[What you are asked to do]: Exactly as they appear below, repeat the lines from the one with "The image size is (1568, 727)." through the one with "Select the A1 Competent rubric card", and no others.

:: The input ::

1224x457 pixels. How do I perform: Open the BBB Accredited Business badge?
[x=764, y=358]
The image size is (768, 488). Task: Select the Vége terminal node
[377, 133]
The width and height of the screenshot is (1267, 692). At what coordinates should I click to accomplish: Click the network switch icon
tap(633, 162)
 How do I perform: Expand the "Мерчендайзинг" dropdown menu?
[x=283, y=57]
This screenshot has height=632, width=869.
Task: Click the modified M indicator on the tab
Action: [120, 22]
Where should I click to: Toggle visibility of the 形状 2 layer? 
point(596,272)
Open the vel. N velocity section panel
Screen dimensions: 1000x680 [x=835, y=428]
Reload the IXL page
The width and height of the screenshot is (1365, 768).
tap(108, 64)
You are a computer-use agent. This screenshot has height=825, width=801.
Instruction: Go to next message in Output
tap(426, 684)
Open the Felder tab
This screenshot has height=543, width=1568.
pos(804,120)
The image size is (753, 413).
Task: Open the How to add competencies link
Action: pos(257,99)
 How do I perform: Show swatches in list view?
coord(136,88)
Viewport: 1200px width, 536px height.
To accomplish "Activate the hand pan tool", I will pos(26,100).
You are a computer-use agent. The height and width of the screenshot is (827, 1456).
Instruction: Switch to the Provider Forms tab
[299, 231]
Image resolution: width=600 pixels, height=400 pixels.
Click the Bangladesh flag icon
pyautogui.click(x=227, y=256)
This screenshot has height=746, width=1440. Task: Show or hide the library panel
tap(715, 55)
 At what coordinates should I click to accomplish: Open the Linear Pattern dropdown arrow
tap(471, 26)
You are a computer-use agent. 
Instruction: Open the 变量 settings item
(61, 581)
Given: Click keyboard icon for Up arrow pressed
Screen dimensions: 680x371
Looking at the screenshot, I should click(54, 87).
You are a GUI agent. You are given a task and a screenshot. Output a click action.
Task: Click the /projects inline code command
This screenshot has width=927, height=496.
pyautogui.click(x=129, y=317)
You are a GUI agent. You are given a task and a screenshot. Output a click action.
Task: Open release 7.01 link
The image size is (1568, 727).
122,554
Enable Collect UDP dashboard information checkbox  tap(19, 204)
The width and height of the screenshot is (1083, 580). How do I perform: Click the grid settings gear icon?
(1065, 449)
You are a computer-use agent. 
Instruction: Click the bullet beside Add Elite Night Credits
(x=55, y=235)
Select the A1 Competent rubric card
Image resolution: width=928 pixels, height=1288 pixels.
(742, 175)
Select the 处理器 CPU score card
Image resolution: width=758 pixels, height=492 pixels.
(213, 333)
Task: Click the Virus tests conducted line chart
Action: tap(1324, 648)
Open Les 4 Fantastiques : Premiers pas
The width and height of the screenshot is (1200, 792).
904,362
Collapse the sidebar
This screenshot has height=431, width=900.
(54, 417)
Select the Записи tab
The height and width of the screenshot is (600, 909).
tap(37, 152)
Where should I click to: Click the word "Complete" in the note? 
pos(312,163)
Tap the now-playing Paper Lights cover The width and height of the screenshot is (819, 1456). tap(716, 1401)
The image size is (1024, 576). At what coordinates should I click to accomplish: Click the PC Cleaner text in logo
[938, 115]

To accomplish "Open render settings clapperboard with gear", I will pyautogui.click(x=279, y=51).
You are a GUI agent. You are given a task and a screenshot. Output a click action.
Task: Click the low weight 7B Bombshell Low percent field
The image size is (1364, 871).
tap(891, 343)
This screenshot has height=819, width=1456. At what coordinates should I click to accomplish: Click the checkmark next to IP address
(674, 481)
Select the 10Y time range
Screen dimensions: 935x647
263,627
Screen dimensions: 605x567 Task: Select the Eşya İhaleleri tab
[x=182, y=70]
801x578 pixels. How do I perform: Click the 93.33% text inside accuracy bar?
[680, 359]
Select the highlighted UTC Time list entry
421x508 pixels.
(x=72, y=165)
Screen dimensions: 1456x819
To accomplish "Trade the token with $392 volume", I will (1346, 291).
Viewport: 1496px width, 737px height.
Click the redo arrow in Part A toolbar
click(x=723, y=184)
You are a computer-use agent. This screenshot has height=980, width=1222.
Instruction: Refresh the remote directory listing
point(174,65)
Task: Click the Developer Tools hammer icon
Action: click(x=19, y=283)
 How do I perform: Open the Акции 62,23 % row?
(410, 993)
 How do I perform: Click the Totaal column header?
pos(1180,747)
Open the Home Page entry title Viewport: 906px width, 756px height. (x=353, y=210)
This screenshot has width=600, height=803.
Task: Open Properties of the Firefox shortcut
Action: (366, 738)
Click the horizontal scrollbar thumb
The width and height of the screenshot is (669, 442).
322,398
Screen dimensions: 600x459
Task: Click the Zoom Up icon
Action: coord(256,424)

:::

[Your response]:
The image size is (1568, 727).
122,554
Enable Collect UDP dashboard information checkbox  tap(19, 204)
The width and height of the screenshot is (1083, 580). How do I perform: Click the grid settings gear icon?
(1065, 449)
You are a computer-use agent. 
Instruction: Click the bullet beside Add Elite Night Credits
(x=55, y=235)
Select the A1 Competent rubric card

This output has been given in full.